**What the task requires:** Copy exactly the stretch of lines from the one holding "Viewport: 790px width, 800px" through the last line of the data below, inclusive. Leave out pictures.

**Data provided:**
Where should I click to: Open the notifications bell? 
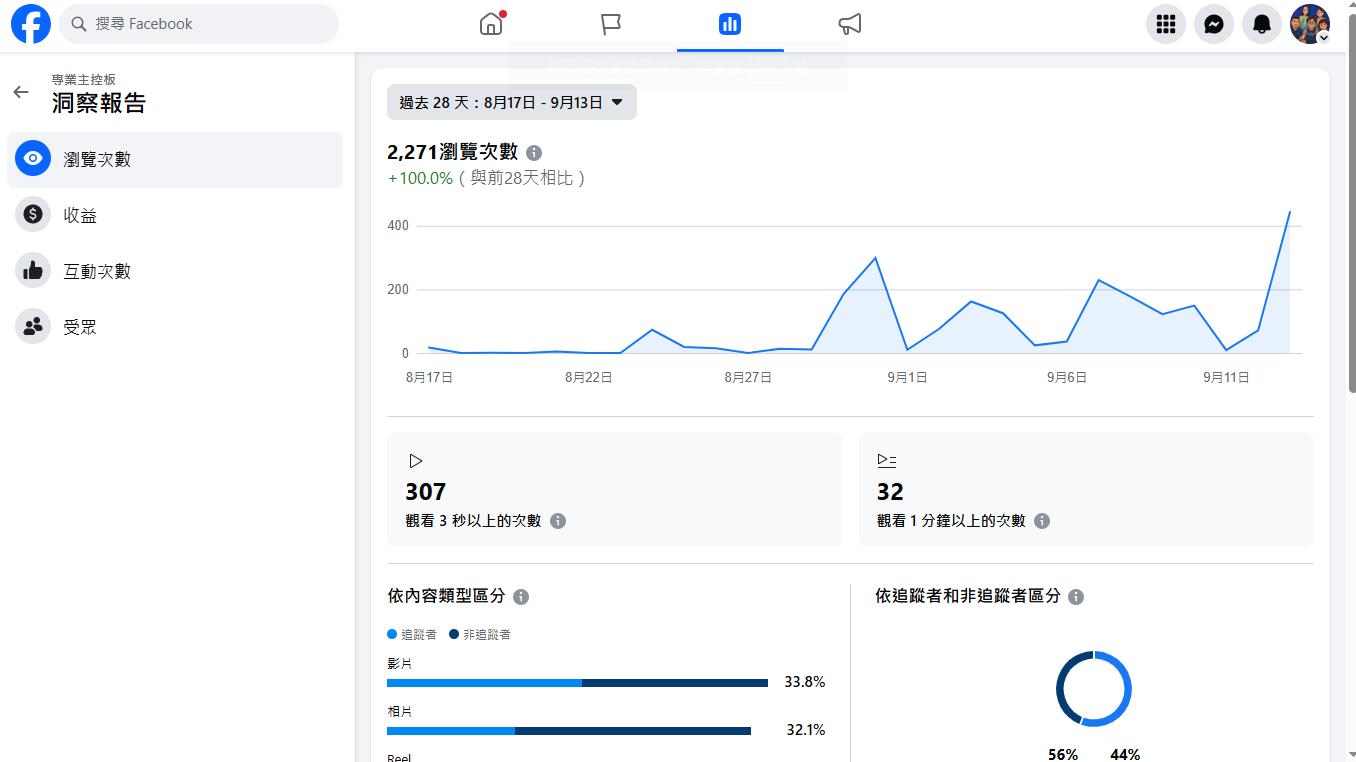pyautogui.click(x=1261, y=24)
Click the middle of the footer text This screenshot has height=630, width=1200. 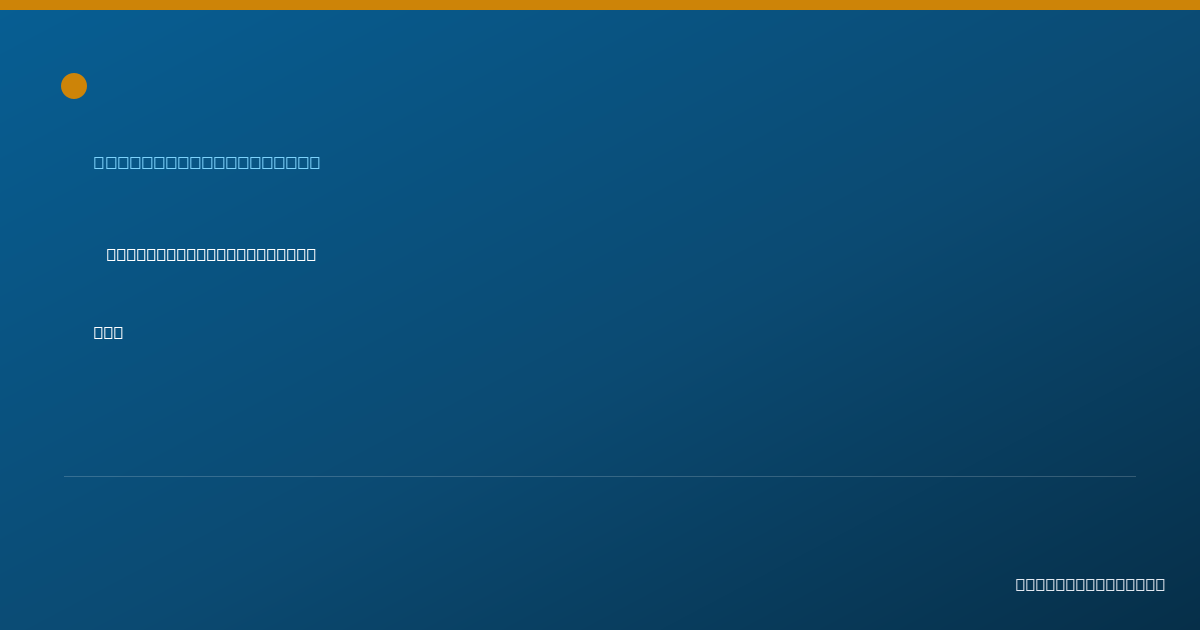[1090, 584]
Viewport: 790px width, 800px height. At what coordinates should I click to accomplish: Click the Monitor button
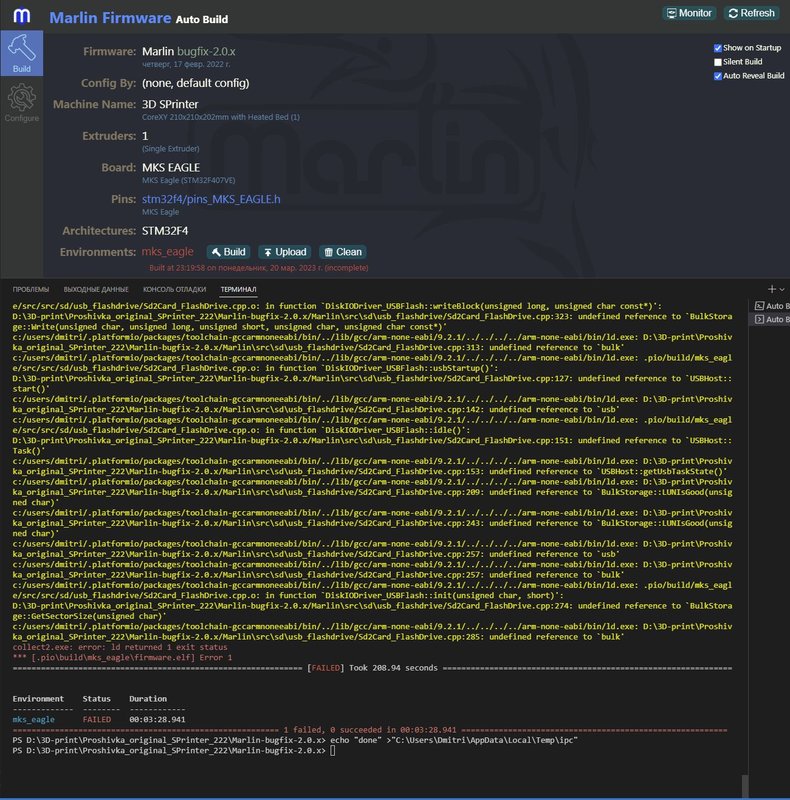point(689,13)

**Exercise result:**
Viewport: 790px width, 800px height. At what coordinates should I click to accomplish: Click the Monitor button
point(689,13)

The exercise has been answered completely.